Eve is subsequently sent to live at the Calais home of her wealthy grandfather, Georges (Jean-Louis Trintignant), where also resides her aunt Anne (Isabelle Huppert), her uncle Thomas (Mathieu Kassovitz) and his wife Anais (Laura Verlinden), and her cousin Pierre (Vincent Gallo lookalike Franz Rogowski).

As you might expect, the Laurents aren't the most well-rounded bunch. Pierre is an alcoholic who tortures himself over his class privilege. Thomas is having an affair with a cellist, the two lovers secretly exchanging graphic messages online (forcing us to watch text on screen for far too much of Happy End's runtime). Though seemingly in fine health for his age, Georges is desperate for someone to put him out of his misery, as he claims to have done for his late wife. This latter detail suggests Trintignant is playing the same character as in Haneke's previous film, Amour, though paradoxically, Huppert is playing a different character here (a twin sister perhaps?) - make of that what you will.


happy end haneke

For a change, it's Huppert who plays the most stable character here, balancing filling in as the Laurent matriarch with running her father's construction business, which faces legal trouble following an industrial accident that claims the life of a worker. Seen tucking in children and giving warm hugs, Anne Laurent is that rare Haneke character you wouldn't mind having over for dinner.

Haneke indulges in some class commentary here, with the industrial negligence subplot rehashing a  moment from Cache in which a confrontation between a well meaning upper class man and a troubled working class counterpart erupts in violence. Of course, the Calais setting brings its backdrop of immigrants treading the town's streets as they await opportunities to sneak over the channel, but nothing is explicitly made of this scenario.


happy end haneke

And there's not a whole lot more to Happy End. On paper it resembles one of those family melodramas that were so popular in the '50s, and which later inspired those mega soaps of the '80s, Dallas and Dynasty, but there's a notable lack of melodrama here. It could also be compared to one of Todd Solondz' twisted family sagas, but with none of the uncomfortable humour Solondz is known for. Instead we're left to watch a group of frankly uninteresting rich people go about their day to day lives, while the presence of a 12-year-old sociopath adds some cheap tension whenever we see her left alone with her infant cousin or her grandfather, who tries to coerce her into assisting his suicide.

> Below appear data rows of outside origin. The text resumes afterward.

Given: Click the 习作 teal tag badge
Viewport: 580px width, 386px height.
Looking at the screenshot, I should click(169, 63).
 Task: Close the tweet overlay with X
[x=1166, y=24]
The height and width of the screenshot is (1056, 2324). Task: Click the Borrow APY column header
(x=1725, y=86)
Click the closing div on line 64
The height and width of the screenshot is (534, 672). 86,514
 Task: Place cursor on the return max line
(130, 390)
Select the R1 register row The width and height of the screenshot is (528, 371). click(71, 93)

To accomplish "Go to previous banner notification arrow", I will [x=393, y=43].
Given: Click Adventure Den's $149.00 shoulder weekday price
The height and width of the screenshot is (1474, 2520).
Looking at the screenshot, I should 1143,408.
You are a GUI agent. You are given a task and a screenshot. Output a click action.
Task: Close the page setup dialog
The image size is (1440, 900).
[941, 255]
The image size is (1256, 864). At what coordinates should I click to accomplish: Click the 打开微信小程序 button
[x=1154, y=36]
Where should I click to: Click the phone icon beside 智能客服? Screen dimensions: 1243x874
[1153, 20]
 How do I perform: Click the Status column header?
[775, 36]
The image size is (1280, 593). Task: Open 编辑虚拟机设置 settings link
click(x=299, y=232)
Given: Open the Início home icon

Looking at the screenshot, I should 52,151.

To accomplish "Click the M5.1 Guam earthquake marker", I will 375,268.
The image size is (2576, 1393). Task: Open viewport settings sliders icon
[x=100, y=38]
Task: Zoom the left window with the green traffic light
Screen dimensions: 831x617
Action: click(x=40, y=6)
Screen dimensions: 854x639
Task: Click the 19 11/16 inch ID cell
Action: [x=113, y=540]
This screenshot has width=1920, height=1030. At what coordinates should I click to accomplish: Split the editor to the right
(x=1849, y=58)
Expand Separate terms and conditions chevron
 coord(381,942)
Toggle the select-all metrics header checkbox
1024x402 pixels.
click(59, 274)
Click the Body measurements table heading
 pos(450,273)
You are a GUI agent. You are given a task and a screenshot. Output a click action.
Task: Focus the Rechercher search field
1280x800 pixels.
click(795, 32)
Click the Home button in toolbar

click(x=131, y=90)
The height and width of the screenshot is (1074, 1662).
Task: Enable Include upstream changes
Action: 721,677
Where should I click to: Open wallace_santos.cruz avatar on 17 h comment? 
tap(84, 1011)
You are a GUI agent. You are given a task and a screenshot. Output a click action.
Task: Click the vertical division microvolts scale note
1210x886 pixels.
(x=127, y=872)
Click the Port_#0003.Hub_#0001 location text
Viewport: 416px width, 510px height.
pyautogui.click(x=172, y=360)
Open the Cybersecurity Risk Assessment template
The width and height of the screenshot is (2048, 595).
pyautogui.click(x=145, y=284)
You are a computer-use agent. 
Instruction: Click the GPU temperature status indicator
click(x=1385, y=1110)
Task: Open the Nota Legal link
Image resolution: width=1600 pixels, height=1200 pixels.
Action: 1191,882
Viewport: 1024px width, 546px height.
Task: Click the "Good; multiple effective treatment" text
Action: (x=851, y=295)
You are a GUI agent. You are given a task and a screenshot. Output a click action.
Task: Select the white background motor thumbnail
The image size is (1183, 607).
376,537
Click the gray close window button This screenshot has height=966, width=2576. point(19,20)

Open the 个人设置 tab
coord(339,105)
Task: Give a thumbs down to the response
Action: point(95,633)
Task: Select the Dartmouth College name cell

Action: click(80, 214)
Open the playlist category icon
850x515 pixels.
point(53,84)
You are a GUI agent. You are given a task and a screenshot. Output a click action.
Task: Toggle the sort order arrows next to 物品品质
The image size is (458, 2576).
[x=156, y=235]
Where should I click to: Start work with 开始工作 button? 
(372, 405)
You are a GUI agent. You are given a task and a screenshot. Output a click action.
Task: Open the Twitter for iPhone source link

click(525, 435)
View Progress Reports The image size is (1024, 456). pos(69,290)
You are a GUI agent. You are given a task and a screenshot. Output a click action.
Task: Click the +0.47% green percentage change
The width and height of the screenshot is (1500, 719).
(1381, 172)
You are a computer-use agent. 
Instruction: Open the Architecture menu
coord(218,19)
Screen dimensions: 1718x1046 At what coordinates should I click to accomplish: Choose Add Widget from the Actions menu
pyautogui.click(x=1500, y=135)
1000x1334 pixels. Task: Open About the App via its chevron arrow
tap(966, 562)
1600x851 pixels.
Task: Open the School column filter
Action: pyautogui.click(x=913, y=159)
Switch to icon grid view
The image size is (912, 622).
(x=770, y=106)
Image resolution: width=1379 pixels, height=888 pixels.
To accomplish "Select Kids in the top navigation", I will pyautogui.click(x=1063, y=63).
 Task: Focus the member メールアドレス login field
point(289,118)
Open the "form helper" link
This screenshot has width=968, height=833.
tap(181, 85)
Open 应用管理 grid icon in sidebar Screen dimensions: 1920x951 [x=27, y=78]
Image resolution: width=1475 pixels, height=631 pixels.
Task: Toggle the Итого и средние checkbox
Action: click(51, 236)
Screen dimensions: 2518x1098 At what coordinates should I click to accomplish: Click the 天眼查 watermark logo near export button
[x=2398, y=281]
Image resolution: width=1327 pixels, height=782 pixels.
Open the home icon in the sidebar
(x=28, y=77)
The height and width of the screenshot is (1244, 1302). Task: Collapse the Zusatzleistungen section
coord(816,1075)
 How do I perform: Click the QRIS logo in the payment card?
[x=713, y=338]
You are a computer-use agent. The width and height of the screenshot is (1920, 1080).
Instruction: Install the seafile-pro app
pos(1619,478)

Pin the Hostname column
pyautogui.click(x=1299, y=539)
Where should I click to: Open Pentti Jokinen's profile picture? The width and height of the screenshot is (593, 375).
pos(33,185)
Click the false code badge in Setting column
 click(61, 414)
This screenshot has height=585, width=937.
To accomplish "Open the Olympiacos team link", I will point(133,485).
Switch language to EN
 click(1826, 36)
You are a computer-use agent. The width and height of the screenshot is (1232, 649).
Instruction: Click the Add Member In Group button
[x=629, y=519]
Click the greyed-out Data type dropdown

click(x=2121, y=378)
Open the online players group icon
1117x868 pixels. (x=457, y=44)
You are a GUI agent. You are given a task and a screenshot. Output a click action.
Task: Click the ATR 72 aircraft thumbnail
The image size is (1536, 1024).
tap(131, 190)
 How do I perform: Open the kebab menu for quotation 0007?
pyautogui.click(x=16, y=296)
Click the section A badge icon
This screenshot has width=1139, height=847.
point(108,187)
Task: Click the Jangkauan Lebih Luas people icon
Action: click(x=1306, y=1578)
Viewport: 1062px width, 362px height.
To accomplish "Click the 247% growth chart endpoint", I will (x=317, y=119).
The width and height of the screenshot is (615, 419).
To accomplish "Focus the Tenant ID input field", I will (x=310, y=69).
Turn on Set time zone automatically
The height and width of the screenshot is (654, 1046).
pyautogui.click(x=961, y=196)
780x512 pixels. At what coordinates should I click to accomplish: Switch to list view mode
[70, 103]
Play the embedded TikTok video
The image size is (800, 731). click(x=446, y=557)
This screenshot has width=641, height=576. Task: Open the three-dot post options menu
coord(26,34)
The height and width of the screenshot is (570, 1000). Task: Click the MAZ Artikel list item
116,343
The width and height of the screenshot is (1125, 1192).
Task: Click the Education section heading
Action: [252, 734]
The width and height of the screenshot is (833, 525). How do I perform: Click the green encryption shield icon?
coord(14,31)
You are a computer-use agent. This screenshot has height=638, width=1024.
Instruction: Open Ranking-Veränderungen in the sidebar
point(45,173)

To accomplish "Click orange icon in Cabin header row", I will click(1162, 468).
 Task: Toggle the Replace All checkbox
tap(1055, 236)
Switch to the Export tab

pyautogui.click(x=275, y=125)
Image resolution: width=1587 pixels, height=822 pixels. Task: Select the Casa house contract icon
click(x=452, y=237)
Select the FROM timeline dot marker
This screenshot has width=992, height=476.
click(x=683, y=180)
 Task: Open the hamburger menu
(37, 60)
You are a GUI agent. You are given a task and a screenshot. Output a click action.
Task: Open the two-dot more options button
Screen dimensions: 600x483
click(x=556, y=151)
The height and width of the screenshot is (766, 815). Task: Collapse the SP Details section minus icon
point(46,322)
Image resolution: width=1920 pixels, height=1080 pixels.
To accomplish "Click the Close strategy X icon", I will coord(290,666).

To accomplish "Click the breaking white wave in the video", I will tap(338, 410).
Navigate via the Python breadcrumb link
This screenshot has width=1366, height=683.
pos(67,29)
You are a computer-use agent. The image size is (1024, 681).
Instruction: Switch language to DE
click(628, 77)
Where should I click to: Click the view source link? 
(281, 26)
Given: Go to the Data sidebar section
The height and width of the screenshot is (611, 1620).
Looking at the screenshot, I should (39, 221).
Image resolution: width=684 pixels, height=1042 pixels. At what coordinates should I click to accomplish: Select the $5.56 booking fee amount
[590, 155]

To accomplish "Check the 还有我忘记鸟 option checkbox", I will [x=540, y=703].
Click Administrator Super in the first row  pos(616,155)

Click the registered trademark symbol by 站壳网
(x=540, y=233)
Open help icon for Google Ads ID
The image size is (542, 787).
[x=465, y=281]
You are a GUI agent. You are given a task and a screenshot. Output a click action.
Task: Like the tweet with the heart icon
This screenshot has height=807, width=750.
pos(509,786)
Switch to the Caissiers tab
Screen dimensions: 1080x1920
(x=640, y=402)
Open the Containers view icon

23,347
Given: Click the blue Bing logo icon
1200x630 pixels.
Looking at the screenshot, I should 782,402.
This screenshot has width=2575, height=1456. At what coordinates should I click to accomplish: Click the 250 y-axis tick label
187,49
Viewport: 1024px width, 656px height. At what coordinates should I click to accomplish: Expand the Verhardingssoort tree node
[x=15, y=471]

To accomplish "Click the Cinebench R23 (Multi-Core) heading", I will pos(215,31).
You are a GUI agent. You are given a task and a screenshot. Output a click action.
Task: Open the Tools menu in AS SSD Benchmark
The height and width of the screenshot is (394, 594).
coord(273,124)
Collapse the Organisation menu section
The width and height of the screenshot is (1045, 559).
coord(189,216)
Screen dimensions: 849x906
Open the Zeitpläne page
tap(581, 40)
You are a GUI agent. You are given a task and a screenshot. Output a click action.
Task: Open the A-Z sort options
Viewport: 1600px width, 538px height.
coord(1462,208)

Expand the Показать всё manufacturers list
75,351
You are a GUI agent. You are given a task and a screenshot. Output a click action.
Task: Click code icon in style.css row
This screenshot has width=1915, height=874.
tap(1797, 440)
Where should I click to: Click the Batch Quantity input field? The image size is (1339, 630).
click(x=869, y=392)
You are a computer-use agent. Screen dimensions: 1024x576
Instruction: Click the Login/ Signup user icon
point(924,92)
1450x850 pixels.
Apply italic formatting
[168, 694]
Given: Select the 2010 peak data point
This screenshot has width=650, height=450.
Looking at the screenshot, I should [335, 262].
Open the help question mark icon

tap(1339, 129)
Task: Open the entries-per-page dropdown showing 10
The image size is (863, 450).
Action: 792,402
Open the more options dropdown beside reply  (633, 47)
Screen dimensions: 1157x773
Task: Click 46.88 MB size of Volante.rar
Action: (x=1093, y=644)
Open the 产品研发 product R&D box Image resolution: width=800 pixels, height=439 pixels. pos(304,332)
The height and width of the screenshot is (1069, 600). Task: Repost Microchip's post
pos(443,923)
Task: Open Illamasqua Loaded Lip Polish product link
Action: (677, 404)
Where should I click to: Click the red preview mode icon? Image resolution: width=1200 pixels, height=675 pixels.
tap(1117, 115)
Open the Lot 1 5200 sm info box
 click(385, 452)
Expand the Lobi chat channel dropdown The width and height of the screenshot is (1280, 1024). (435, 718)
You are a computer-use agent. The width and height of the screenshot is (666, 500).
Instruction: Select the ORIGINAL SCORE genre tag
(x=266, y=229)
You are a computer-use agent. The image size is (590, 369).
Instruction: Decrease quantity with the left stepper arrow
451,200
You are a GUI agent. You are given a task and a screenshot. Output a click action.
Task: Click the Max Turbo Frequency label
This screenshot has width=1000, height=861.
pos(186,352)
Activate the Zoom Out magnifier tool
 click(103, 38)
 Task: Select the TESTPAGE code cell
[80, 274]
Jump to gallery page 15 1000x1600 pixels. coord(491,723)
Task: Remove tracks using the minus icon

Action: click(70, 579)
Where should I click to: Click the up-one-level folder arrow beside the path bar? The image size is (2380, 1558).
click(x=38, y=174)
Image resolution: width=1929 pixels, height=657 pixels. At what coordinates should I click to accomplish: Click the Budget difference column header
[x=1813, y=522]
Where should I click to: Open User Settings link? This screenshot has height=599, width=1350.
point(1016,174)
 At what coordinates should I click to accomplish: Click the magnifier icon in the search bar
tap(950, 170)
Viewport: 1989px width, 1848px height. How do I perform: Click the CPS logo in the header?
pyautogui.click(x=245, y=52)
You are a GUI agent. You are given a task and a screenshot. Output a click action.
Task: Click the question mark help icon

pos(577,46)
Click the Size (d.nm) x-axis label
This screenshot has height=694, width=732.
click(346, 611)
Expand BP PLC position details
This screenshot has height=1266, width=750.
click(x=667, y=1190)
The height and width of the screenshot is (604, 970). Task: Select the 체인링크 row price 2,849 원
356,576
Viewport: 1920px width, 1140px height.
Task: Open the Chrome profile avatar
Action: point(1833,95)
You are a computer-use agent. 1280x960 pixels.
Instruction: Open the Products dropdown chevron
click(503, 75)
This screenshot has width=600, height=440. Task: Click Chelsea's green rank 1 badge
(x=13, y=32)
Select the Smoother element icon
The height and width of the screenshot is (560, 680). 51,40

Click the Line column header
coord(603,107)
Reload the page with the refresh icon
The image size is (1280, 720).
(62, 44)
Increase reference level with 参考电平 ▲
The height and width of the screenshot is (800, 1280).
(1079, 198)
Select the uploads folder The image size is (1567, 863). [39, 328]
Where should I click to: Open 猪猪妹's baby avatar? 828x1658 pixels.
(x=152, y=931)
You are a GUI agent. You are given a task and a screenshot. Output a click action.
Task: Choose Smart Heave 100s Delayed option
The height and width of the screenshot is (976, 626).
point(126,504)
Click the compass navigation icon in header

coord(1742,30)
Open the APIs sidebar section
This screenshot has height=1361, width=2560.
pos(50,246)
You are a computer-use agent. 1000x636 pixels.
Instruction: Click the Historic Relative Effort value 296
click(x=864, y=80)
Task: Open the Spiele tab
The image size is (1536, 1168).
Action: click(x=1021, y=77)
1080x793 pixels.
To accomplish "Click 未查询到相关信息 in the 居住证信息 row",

The German-born filmmaker has always been a divisive figure, and even within his own filmography I find myself torn between labeling him a genius (The Piano Teacher, The White Ribbon) and a fraud (Funny Games and its US remake). It's difficult to imagine anyone having a passionate response, whether positive or negative, to Happy End however.

Happy End is in UK/ROI cinemas and streaming exclusively on Curzon Home Cinema December 1st.